--- Material supplied Enclosed Below ---
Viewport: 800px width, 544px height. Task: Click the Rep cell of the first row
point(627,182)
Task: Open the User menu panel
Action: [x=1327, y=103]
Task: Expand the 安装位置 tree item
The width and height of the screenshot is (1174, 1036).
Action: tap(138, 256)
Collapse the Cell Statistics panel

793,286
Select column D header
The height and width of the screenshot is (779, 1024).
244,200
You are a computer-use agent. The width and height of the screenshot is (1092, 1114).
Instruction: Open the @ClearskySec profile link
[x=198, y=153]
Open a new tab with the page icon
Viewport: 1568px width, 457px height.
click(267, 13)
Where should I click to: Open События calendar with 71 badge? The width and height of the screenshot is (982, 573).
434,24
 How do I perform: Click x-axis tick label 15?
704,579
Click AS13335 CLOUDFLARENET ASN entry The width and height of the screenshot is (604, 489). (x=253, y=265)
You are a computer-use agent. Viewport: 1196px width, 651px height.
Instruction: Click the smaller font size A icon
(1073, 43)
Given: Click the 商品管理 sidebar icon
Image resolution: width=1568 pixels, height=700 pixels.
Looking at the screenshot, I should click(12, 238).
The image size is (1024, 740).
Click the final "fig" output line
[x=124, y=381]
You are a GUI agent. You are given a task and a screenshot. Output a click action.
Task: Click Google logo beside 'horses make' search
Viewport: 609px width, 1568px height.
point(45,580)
--- End of Enclosed Material supplied ---
> Exercise brief
Copy out each record from above, exactly.

> Result
Viewport: 800px width, 544px height. Task: Click the Rep cell of the first row
point(627,182)
Task: Open the User menu panel
Action: [x=1327, y=103]
Task: Expand the 安装位置 tree item
The width and height of the screenshot is (1174, 1036).
Action: tap(138, 256)
Collapse the Cell Statistics panel

793,286
Select column D header
The height and width of the screenshot is (779, 1024).
244,200
You are a computer-use agent. The width and height of the screenshot is (1092, 1114).
Instruction: Open the @ClearskySec profile link
[x=198, y=153]
Open a new tab with the page icon
Viewport: 1568px width, 457px height.
click(267, 13)
Where should I click to: Open События calendar with 71 badge? The width and height of the screenshot is (982, 573).
434,24
 How do I perform: Click x-axis tick label 15?
704,579
Click AS13335 CLOUDFLARENET ASN entry The width and height of the screenshot is (604, 489). (x=253, y=265)
You are a computer-use agent. Viewport: 1196px width, 651px height.
Instruction: Click the smaller font size A icon
(1073, 43)
Given: Click the 商品管理 sidebar icon
Image resolution: width=1568 pixels, height=700 pixels.
Looking at the screenshot, I should click(12, 238).
The image size is (1024, 740).
Click the final "fig" output line
[x=124, y=381]
You are a GUI agent. You are given a task and a screenshot. Output a click action.
Task: Click Google logo beside 'horses make' search
Viewport: 609px width, 1568px height.
point(45,580)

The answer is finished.